You can set the data type of a column explicitly using a one letter code attached to the column name with a colon:

In [9]:
alt.Chart(data).mark_point().encode(y='a:N')

The visualization can be made more interesting by adding another channel to the encoding: let's encode column `b` as the `x` position:

In [10]:
alt.Chart(data).mark_point().encode(
    y='a',
    x='b'
)

With two visual channels encoded, we can see the raw data points in the `DataFrame`. A different mark type can be chosen using a different `mark_*()` method, such as `mark_bar()`:

In [11]:
alt.Chart(data).mark_bar().encode(
    alt.Y('a'),
    alt.X('b')
)

Notice, we have used a slightly different syntax for specifying the channels using classes (``alt.X`` and ``alt.Y``) passed as positional arguments. These classes allow additional arguments to be passed to each channel, as we will see below.
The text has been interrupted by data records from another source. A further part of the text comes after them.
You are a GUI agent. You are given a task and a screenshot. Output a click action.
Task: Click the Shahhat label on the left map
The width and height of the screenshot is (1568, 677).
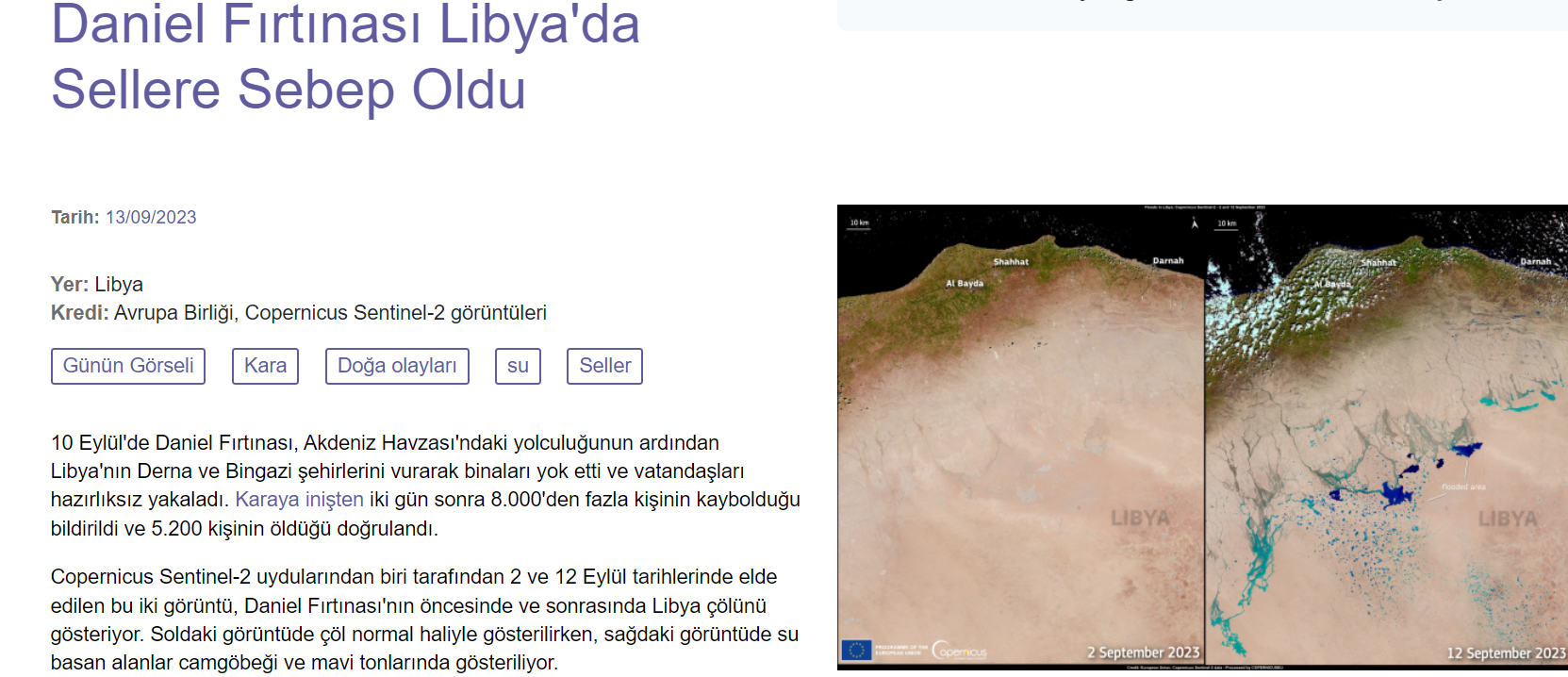pyautogui.click(x=1011, y=262)
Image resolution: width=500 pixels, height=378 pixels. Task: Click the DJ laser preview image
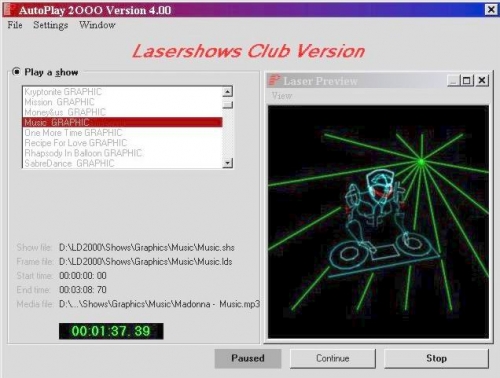point(378,222)
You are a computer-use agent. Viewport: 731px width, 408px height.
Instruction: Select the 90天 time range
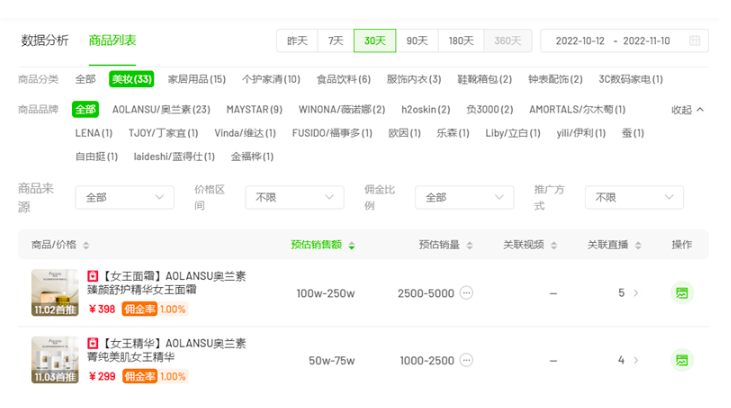(x=416, y=41)
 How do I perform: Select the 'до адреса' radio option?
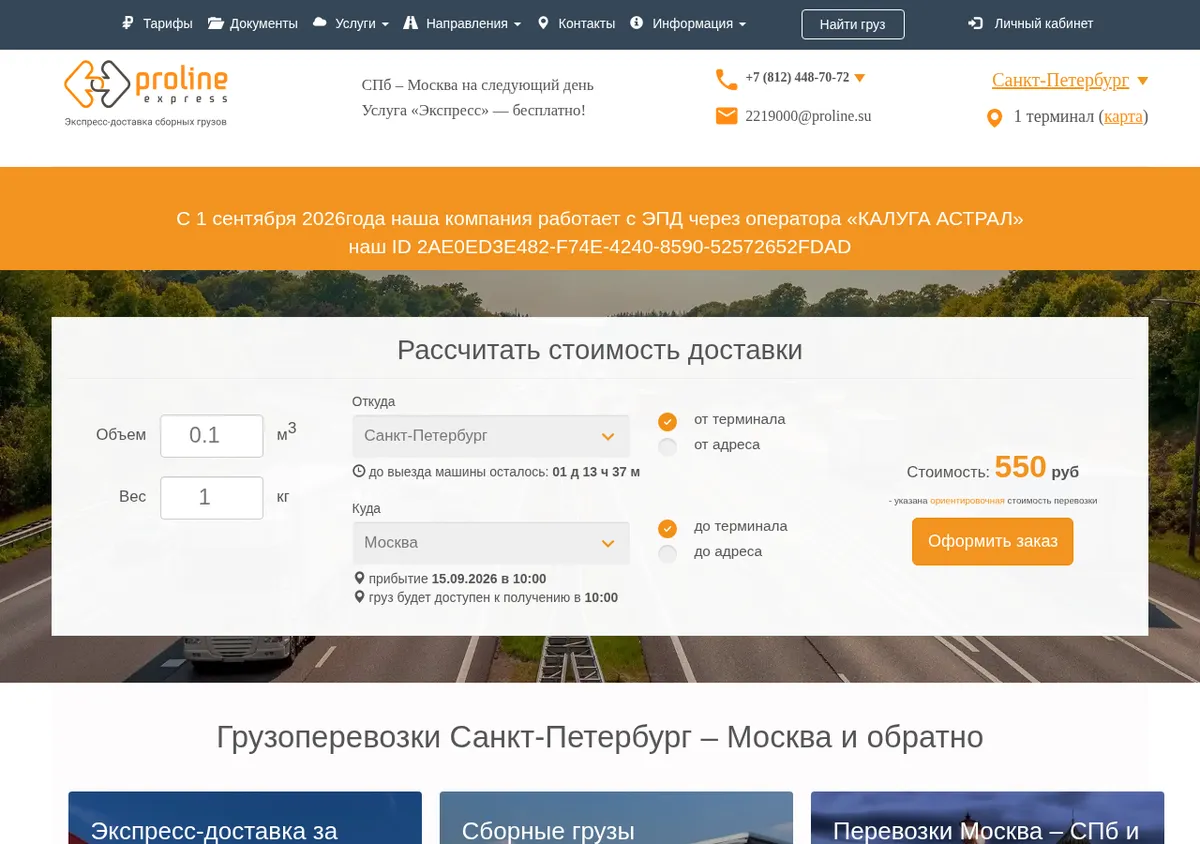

Here are some of the more commonly used `mark_*()` methods supported in Altair and Vega-Lite; for more detail see [Marks](https://altair-viz.github.io/user_guide/marks.html) in the Altair documentation:

|Method|
|------|
|``mark_area()``|
|``mark_bar()``|
|``mark_circle()``|
|``mark_line()``|
|``mark_point()``|
|``mark_rule()``|
|``mark_square()``|
|``mark_text()``|
|``mark_tick()``|

## Data transformation: Aggregation

Altair and Vega-Lite also support a variety of built-in data transformations, such as aggregation. The easiest way to specify such aggregations is through a string-function syntax in the argument to the column name. For example, here we will plot not all the values, but a single point representing the mean of the x-values for a given y-value:

In [12]:
alt.Chart(data).mark_point().encode(
    y='a',
    x='mean(b)'
)

Conceptually, this is equivalent to the following groupby operation:

In [13]:
data.groupby('a').mean()

Unnamed: 0_level_0,b
a,Unnamed: 1_level_1
C,4.333333
D,3.0
E,6.333333


More typically, aggregated values are displayed using bar charts.
Making this change is as simple as replacing `mark_point()` with `mark_bar()`:

In [14]:
chart = alt.Chart(data).mark_bar().encode(
    y='a',
    x='mean(b)'
)
chart

As above, Altair's role in this visualization is converting the resulting object into an appropriate JSON dict.
Here it is, leaving out the data for clarity:

In [15]:
chart.to_dict()

{'config': {'view': {'continuousWidth': 400, 'continuousHeight': 300}},
 'data': {'name': 'data-347f1284ea3247c0f55cb966abbdd2d8'},
 'mark': 'bar',
 'encoding': {'x': {'type': 'quantitative', 'aggregate': 'mean', 'field': 'b'},
  'y': {'type': 'nominal', 'field': 'a'}},
 '$schema': 'https://vega.github.io/schema/vega-lite/v4.0.0.json',
 'datasets': {'data-347f1284ea3247c0f55cb966abbdd2d8': [{'a': 'C', 'b': 2},
   {'a': 'C', 'b': 7},
   {'a': 'C', 'b': 4},
   {'a': 'D', 'b': 1},
   {'a': 'D', 'b': 2},
   {'a': 'D', 'b': 6},
   {'a': 'E', 'b': 8},
   {'a': 'E', 'b': 4},
   {'a': 'E', 'b': 7}]}}

Notice that Altair has taken the string `'mean(b)'` and converted it to a mapping that includes `field`, `type`, and `aggregate`. The full shorthand syntax for the column names in Altair also includes the explicit type code separated by a column:

In [16]:
x = alt.X('mean(b):Q')
x.to_dict()

{'type': 'quantitative', 'aggregate': 'mean', 'field': 'b'}

This shorthand is equivalent to spelling-out these properties by name:

In [17]:
x = alt.X('b', aggregate='average', type='quantitative')
x.to_dict()

{'type': 'quantitative', 'aggregate': 'average', 'field': 'b'}

This is one benefit of using the Altair API over writing the Vega-Lite spec from scratch: valid Vega-Lite specifications can be created very succinctly, with less boilerplate code.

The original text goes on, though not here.